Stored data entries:
▼

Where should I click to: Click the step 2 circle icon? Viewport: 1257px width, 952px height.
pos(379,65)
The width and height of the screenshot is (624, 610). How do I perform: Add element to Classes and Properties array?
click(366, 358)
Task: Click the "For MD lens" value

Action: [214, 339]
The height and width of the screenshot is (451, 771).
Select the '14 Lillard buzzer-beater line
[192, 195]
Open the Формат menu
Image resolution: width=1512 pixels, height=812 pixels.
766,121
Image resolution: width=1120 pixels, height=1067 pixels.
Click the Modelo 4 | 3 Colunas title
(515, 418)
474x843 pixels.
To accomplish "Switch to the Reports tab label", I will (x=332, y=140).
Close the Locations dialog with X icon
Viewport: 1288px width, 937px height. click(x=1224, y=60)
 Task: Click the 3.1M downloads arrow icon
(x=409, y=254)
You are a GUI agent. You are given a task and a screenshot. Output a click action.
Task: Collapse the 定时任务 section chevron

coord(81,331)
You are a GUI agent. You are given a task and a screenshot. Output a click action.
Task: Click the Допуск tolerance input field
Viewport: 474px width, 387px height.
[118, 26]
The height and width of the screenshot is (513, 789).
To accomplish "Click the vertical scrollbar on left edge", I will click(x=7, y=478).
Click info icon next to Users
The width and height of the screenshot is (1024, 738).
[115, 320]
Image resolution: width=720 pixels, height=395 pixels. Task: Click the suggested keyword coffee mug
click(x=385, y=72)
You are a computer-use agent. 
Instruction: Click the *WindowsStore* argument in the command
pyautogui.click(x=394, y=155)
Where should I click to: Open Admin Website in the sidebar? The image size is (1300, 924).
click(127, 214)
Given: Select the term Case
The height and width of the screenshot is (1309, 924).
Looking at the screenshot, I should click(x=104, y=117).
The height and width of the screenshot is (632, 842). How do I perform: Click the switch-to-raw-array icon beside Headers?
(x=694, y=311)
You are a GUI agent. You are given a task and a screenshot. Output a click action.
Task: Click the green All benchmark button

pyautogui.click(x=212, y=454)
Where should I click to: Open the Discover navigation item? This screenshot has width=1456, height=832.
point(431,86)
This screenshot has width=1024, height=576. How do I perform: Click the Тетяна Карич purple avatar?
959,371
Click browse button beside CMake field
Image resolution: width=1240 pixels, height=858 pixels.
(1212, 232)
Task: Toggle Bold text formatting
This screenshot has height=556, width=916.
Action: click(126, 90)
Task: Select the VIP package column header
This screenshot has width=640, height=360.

▲

Exercise instructions:
Reproduce nothing but the lines from the line containing "This screenshot has height=556, width=916." to the last line of the data, each exactly as written.

Finished task:
This screenshot has height=556, width=916.
Action: click(126, 90)
Task: Select the VIP package column header
This screenshot has width=640, height=360.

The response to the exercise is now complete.